The American Institute for Cancer Research estimates that about one-third of the 1.4 million cancers that occur every year in the United States can be prevented, in part, by making healthier food choices, and that a variety of vegetables and fruits should be high on everybody’s prevention list. “No single food or food component can protect you against cancer by itself,” the institute says, pointing out that the evidence shows that it is the “synergy of compounds working together in the overall diet that offers the stronger cancer protection.”
Recent support for this understanding comes from a Harvard University study concluding that a high intake of carotenoids – compounds in fruits and vegetables – substantially reduces the risk of breast cancer, and particularly for more aggressive forms of the disease.
The findings emerged from an analysis in 2010 of blood samples taken from nearly 33,000 nurses enrolled in an ongoing health database. About 2000 cases of breast cancer were diagnosed among the women during a 20-year follow-up.
An earlier report by the same group of Harvard researchers focused on eight previous studies conducted around the world and reached a similar conclusion about the risk-reduction potential of carotenoids.
My Viewpoint: There are very good reasons why a variety of fruits and vegetables must be part of the regular diet. Carotenoids are natural red, green, and yellow pigments in plants. A number of these compounds, including carotene, lycopene, and lutein, have antitumor, antioxidant, and immune enhancing properties believed to inhibit tumor progression and malignant transformation.
What This Means to You: For women there is a clear message here: fruits and vegetables are the foundation of a healthy diet. According to research, the more you eat, the greater your degree of protection.
Recommendation: It’s a no-brainer. Make sure you regularly eat a variety of carotenoid-containing foods. Here’s a short list: sweet potatoes, tomatoes, green leafy vegetables, squash, red peppers, carrots, watermelon, papayas, apricots, peas, guavas, just to name a few. Other breast cancer prevention tips: cut down on your red meat consumption, and eat organic produce to avoid pesticide exposure which could increase risk of cancer.

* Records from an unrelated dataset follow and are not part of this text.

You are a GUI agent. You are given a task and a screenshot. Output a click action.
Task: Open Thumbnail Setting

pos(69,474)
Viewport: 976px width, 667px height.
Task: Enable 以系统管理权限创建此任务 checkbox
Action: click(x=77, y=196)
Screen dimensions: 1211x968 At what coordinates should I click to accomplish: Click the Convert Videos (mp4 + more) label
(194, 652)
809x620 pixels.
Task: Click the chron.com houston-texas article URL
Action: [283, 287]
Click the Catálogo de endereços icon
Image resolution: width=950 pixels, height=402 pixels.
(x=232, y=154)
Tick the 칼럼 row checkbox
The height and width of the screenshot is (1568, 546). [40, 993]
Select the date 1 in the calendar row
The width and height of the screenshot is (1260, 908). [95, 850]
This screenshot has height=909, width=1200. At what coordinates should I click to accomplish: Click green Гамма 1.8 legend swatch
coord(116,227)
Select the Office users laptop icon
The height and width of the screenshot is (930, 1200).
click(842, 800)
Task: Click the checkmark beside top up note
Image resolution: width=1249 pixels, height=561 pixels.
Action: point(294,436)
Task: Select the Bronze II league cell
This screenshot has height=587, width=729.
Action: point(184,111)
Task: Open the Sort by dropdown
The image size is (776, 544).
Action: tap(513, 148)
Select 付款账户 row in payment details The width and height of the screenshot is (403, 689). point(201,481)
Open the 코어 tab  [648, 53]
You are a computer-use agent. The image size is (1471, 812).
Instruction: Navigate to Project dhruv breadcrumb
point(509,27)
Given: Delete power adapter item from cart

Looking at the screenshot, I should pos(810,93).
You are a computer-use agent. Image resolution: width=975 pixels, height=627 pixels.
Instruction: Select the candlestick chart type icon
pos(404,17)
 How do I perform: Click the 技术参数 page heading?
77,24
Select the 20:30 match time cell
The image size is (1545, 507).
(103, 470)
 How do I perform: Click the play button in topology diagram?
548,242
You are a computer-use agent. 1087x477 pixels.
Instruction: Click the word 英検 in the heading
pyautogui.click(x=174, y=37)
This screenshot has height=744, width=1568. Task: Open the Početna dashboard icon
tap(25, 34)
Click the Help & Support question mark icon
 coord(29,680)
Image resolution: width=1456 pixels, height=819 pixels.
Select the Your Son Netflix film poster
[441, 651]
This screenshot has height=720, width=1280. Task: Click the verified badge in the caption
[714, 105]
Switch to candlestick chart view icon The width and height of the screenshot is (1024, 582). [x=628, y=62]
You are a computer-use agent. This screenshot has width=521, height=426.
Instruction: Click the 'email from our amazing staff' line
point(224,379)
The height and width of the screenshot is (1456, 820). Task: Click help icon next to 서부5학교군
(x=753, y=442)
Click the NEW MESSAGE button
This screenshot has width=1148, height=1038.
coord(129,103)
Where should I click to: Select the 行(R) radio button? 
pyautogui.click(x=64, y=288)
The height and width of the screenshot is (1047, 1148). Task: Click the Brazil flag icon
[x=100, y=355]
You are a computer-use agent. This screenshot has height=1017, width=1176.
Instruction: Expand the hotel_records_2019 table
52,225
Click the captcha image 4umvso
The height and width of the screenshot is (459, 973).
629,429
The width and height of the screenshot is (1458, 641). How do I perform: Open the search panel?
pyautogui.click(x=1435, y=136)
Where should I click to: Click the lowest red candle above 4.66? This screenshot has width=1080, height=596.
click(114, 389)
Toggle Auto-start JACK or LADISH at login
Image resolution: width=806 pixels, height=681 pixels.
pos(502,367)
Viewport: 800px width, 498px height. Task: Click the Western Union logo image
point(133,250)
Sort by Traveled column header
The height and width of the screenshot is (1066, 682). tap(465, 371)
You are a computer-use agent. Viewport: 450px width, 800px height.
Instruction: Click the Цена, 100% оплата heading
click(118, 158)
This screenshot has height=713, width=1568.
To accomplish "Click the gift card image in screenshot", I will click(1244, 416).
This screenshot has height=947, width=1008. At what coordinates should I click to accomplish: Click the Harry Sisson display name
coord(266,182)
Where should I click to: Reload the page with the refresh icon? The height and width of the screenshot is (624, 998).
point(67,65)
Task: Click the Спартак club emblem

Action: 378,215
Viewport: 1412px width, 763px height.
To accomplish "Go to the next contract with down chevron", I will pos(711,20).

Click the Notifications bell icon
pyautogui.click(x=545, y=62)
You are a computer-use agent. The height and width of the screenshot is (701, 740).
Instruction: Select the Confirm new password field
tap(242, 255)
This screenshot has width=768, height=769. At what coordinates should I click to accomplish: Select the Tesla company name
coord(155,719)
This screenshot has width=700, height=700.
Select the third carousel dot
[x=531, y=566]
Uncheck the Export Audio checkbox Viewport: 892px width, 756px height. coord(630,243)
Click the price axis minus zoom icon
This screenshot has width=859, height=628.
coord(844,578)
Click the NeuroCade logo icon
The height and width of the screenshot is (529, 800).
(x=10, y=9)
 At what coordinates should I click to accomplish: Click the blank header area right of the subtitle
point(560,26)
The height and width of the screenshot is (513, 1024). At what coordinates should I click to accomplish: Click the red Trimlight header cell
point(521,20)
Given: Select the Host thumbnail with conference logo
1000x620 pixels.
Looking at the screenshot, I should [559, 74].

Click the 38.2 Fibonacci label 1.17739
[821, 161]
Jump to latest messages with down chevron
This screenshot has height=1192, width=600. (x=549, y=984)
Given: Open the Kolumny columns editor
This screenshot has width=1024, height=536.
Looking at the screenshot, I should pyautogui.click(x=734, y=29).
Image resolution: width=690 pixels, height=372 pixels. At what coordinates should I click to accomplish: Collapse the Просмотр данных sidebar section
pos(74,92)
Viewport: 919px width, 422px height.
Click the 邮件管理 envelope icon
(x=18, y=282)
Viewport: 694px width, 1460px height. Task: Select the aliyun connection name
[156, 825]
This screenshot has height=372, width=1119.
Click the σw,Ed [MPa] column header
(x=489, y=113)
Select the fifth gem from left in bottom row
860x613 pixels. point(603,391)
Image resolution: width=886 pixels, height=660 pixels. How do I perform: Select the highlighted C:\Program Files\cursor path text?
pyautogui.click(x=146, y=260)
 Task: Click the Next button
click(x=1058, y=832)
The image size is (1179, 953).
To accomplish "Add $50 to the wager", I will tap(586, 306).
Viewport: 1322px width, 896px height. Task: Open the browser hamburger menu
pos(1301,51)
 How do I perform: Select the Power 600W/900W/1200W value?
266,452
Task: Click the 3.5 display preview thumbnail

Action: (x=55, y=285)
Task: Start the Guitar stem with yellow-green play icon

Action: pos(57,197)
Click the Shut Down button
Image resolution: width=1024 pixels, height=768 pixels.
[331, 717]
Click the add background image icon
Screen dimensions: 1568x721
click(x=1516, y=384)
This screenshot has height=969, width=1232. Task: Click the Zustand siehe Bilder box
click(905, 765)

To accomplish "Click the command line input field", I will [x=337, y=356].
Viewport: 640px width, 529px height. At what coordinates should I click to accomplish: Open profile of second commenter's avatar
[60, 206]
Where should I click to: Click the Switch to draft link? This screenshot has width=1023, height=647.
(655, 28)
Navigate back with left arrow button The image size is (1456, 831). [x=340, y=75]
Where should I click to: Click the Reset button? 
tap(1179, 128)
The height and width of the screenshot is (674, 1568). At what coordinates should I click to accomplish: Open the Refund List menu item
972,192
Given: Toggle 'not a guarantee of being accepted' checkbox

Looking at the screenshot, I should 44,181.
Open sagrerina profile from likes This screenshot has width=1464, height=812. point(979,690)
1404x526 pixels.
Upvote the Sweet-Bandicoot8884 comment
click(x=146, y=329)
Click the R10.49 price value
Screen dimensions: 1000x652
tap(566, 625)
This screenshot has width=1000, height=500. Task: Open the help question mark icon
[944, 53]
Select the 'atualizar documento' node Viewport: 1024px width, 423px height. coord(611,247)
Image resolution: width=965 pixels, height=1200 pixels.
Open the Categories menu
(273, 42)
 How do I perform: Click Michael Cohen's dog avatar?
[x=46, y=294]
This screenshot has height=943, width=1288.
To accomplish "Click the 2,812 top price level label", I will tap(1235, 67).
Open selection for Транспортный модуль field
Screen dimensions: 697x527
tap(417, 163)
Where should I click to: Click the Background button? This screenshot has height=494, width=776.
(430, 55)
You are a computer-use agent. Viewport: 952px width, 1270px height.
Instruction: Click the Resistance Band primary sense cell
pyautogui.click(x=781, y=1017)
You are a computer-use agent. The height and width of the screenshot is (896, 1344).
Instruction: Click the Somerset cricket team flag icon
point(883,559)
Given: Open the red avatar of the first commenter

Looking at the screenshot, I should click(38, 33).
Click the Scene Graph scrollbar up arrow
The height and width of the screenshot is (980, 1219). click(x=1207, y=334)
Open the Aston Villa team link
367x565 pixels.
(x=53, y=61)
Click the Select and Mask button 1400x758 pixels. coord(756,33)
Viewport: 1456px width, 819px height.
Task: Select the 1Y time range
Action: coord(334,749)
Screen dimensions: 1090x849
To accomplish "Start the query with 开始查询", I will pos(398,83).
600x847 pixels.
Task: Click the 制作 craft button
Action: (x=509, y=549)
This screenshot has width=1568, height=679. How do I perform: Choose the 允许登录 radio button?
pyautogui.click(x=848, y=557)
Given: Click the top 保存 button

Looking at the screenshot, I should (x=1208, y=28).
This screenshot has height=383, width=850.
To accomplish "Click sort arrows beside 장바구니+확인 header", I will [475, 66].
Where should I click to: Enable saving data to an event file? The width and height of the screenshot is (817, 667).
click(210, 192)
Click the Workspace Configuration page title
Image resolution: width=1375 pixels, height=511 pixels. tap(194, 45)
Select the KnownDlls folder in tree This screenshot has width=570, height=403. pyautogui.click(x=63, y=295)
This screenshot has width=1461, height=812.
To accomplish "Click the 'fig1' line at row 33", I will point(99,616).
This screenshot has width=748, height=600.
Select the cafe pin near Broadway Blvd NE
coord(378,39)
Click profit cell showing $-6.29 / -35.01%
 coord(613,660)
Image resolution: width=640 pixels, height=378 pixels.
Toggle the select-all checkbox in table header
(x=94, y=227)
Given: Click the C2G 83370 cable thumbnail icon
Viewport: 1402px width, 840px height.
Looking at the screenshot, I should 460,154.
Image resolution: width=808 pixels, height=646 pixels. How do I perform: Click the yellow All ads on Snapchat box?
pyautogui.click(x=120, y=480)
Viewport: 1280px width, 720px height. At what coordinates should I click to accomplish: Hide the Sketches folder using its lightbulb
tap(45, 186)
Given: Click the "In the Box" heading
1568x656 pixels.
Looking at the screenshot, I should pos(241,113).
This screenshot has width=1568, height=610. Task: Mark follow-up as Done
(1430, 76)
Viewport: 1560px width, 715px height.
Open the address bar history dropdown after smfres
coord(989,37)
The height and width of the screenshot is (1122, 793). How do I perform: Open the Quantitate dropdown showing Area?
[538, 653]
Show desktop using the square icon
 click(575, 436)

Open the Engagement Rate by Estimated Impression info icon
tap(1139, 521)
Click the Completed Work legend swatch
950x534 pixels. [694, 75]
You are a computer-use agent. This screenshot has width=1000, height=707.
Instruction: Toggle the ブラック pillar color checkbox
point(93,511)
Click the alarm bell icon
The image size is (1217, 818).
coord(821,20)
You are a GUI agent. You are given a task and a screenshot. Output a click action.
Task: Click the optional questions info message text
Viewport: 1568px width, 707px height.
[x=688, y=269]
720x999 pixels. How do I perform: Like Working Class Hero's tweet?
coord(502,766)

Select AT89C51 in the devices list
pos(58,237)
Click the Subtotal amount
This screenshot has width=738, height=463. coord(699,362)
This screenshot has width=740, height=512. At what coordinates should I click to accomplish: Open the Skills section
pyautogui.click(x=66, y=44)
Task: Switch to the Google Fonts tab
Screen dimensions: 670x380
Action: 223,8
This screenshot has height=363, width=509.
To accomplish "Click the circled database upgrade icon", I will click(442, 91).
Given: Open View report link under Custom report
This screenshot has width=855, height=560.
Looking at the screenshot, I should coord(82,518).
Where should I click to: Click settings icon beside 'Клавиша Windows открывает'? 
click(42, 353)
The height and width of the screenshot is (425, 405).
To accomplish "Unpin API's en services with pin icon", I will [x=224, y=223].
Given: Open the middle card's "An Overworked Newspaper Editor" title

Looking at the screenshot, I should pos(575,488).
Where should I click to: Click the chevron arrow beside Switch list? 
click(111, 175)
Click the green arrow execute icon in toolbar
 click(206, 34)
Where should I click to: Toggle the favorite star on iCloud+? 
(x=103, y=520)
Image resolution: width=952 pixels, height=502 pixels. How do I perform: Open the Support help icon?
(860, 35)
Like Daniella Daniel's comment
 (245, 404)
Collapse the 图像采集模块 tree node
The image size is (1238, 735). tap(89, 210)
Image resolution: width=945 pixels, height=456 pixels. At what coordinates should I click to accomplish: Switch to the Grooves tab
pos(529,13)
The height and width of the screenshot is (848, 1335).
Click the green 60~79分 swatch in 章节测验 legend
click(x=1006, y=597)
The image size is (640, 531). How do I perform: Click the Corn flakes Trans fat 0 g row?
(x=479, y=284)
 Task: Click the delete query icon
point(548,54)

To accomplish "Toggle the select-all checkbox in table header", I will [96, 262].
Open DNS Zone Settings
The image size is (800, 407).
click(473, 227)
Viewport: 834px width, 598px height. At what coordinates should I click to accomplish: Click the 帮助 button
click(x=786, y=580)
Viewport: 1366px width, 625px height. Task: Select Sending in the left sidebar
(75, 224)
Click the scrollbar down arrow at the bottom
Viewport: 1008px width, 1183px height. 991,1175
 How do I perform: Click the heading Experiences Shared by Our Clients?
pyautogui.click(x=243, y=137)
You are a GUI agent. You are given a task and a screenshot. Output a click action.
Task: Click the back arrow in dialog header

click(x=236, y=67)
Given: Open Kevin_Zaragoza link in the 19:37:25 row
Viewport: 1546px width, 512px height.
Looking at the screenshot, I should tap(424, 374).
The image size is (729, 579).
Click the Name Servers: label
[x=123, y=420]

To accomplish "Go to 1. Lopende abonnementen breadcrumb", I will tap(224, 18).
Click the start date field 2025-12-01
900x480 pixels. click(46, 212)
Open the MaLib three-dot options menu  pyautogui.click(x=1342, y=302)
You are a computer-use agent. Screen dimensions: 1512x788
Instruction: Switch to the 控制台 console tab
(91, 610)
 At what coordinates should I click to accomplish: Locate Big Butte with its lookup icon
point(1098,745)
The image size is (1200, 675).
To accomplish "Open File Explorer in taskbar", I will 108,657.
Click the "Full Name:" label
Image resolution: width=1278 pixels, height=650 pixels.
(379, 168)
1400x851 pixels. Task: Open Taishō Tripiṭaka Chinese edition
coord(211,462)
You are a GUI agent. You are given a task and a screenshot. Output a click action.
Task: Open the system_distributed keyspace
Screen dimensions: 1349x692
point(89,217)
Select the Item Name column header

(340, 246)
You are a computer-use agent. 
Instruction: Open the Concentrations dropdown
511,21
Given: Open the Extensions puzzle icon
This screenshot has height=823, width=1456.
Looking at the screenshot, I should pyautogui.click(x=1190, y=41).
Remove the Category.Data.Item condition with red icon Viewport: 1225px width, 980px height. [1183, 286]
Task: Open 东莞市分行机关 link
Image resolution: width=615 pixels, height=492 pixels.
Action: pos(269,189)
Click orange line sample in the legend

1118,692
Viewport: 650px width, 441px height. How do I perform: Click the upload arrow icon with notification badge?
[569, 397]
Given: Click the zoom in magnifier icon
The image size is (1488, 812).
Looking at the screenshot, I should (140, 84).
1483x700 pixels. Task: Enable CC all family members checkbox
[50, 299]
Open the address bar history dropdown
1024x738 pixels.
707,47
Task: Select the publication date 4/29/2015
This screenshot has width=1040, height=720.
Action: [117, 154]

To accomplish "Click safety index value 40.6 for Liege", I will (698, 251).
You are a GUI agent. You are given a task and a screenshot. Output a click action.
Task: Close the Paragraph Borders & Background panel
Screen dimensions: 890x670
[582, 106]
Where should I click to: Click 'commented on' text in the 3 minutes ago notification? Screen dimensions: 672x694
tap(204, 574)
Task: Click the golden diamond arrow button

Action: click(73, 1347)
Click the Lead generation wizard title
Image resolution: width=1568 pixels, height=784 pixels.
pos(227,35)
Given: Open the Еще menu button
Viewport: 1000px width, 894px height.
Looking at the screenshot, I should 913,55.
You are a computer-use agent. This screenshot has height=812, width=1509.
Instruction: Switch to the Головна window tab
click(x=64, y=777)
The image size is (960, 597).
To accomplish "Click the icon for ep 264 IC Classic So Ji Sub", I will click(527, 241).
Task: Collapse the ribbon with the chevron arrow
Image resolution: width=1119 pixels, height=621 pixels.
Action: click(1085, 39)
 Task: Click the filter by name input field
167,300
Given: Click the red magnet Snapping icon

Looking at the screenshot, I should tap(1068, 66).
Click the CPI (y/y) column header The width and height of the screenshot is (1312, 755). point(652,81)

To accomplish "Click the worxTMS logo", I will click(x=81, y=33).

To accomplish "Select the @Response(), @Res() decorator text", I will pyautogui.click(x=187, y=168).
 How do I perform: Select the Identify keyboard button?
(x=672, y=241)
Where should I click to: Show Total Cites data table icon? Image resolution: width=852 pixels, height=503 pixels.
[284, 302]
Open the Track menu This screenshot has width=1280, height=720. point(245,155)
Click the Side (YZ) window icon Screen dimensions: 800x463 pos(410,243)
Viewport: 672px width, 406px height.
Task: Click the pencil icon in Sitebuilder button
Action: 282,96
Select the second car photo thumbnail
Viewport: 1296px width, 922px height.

As the American Institute for Cancer Research also points out, excess body fat is associated with an increased risk of postmenopausal breast cancer. Since a diet that is full of fresh veggies and fruits is also a great way to achieve a healthy weight, even more reason to double down on colorful produce!
- American Institute for Cancer Research. AICR’s Foods that Fight Cancer. AICR.org, last accessed Oct. 23, 2018.
- American Institute for Cancer Research. Any Measure of Excess Body Fat Has the Same Effect on Increased Risk for Postmenopausal Breast Cancer. AICR.org, last accessed Oct. 23, 2018.
- Eliassen HA, et al. Plasma carotenoids and risk of breast cancer over 20 y of follow-up. Am J Clin Nutr. Apr 2015.
- Eliassen HA, et al. Circulating Carotenoids and Risk of Breast Cancer: Pooled Analysis of Eight Prospective Studies. J Natl Cancer Inst. Dec 2012;104(24): 1905–1916.